В ту же минуту ее подхватили под руки две мордастые тетки, со словами: «Вам плохо┘ таблеточку┘ водички┘» – и насильно вывели. Очередной оратор между тем говорил, что Александр Трифонович был неутомимым «борцом за мир». Кажется, только Константин Симонов сказал живое о друге. Скорбной вереницей присутствующие поднимались к гробу, смотрели в восковое лицо усопшего, спускались со сцены.

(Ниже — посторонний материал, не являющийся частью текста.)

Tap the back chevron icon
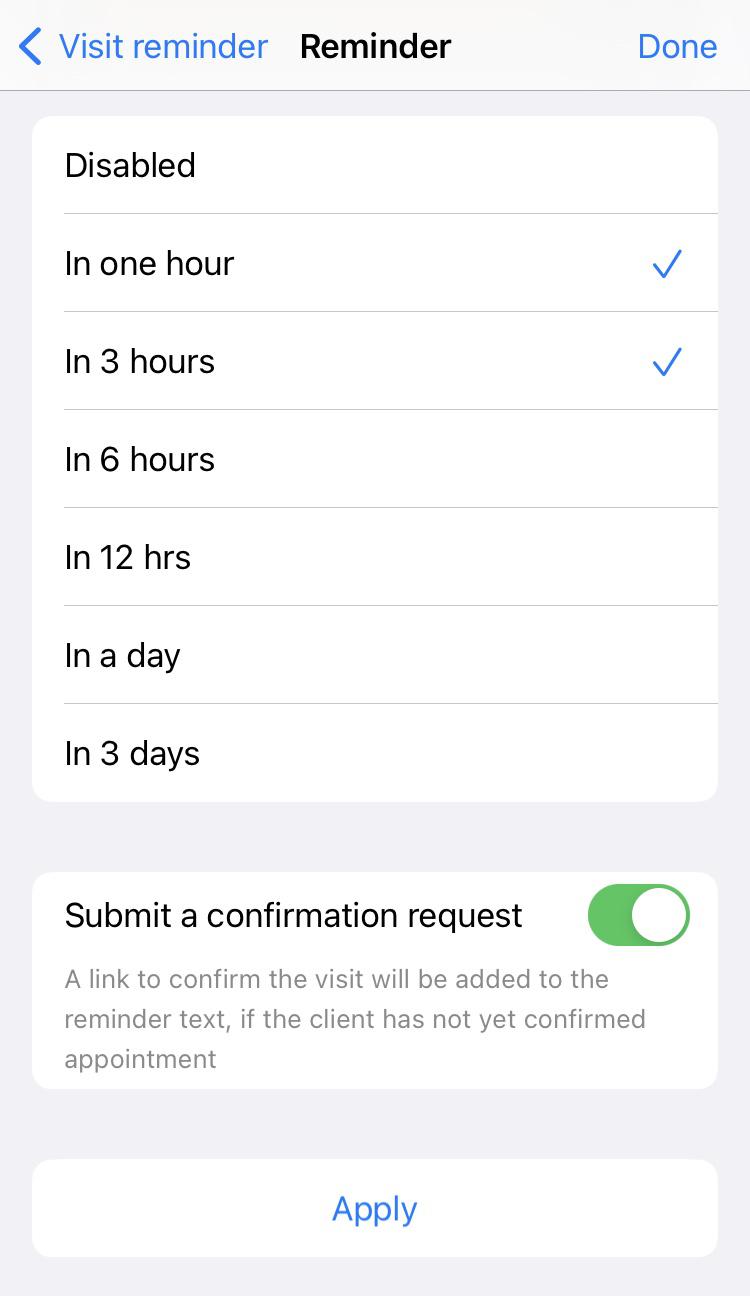 point(31,46)
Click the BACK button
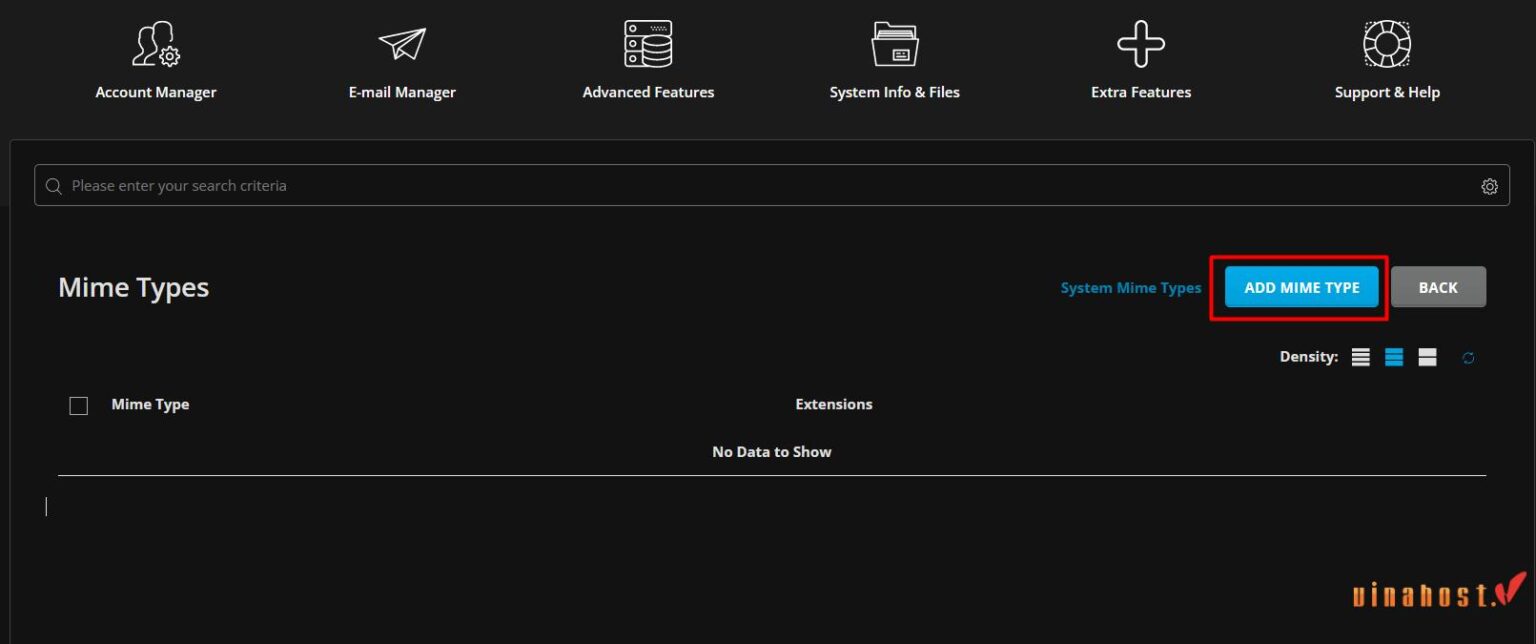 1438,287
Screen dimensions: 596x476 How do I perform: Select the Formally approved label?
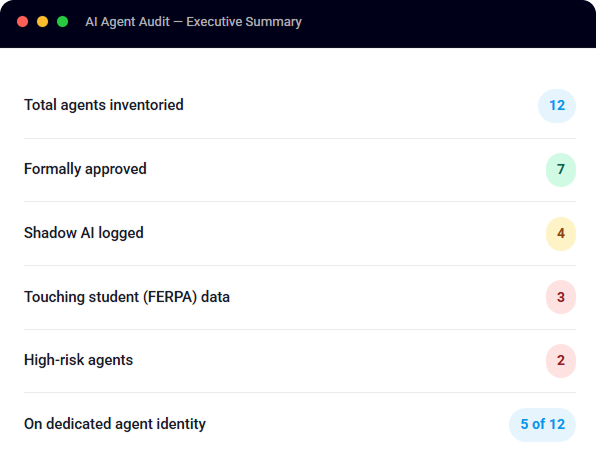(85, 169)
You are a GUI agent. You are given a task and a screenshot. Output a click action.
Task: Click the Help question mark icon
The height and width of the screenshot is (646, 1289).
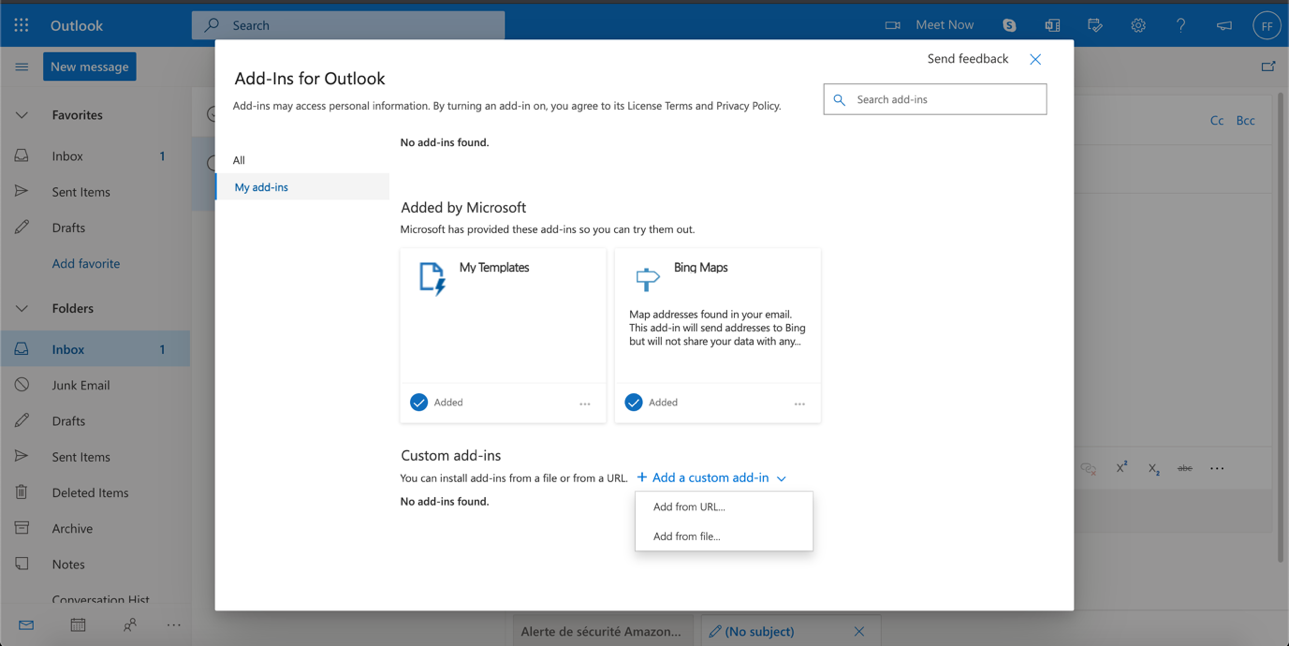[x=1181, y=25]
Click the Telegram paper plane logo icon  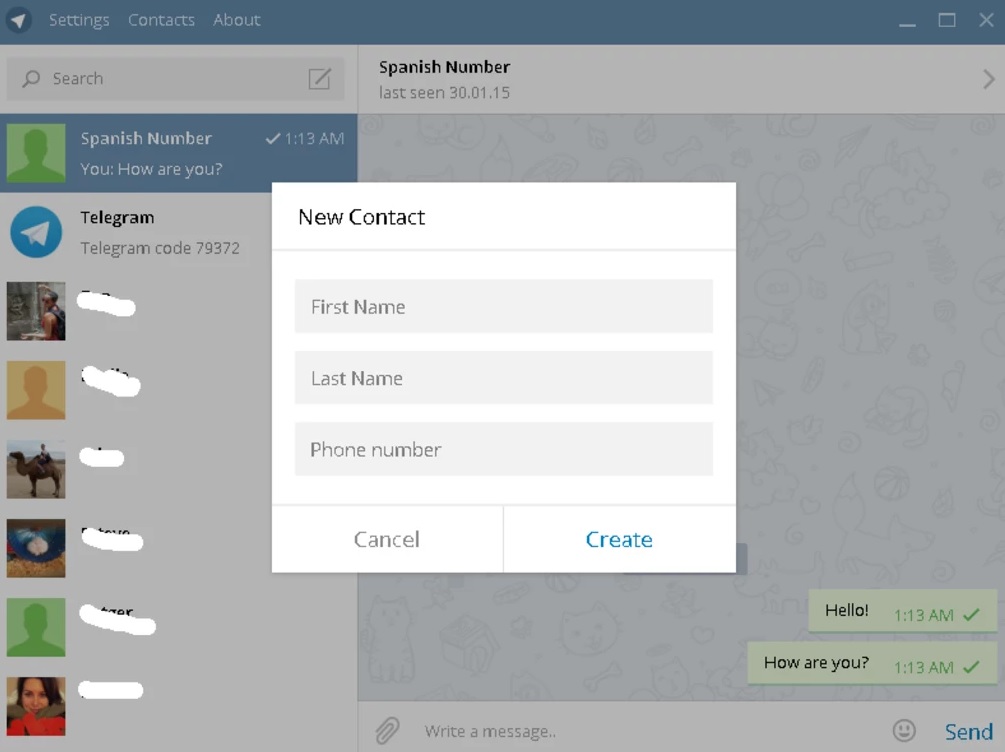pos(19,20)
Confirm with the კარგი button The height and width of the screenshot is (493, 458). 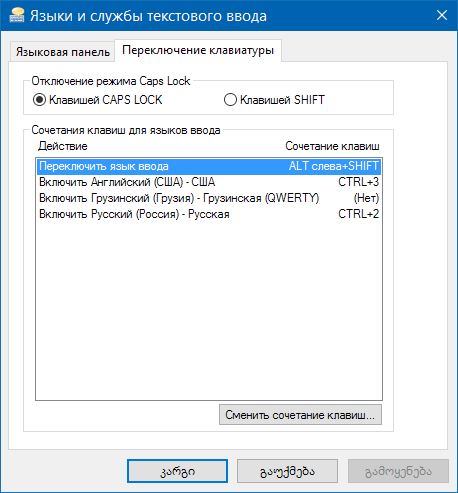tap(177, 471)
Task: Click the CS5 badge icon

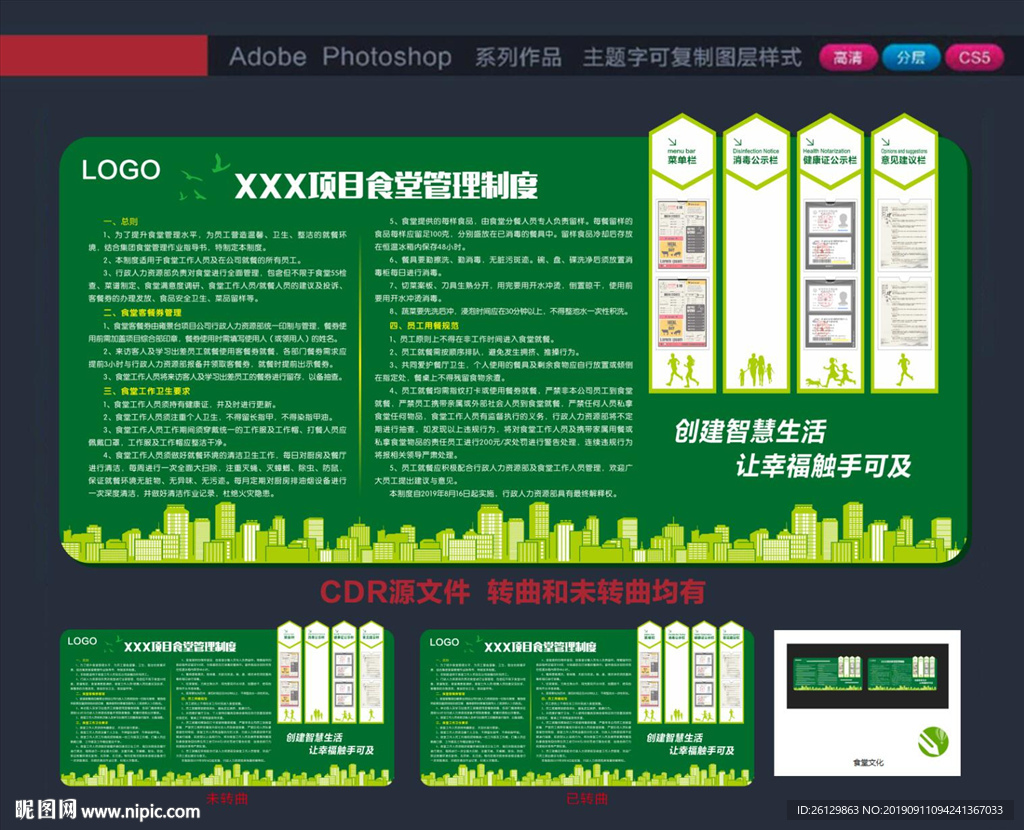Action: coord(975,57)
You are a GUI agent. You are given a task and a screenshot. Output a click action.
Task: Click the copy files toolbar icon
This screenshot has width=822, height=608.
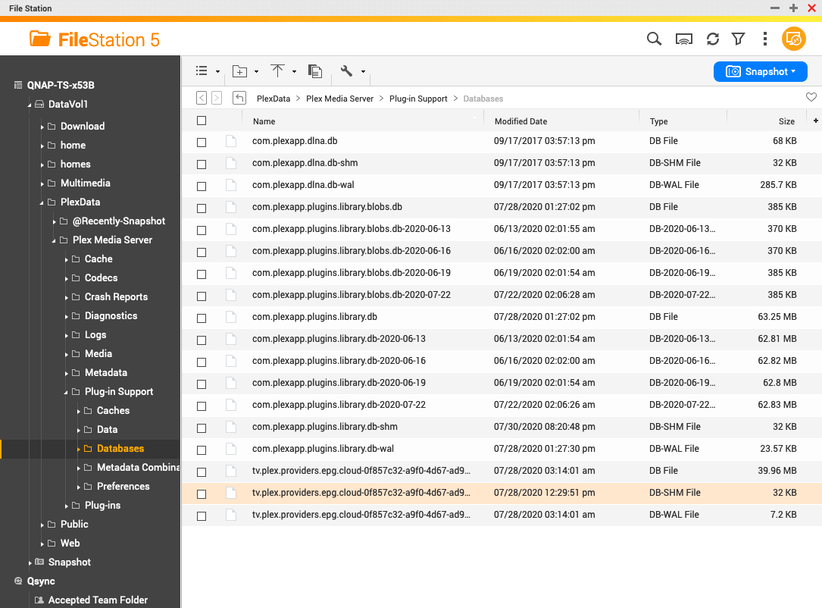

Когда попросили покинуть зал, чтобы предоставить возможность проститься с поэтом родным и близким, – я сел в последнем ряду. И не вышел. Почему – не знаю. Ждал чего-то в тревожном напряжении. Погасла огромная люстра, опустел зал и погрузился в полутьму. Только юпитеры освещали сцену. И я увидел, как на нее поднялся коренастый, легко узнаваемый в «шотландской» бороде Александр Солженицын. Он твердой рукой перекрестил в гробу Твардовского. Потом наклонился и поцеловал его в лоб. Рядом блеснула вспышка магния, кто-то заснял исторический миг.
А в редакции я узнал, что идущих следом за мной сотрудников «В мире книг» через милицейскую цепь на Герцена не пропустили.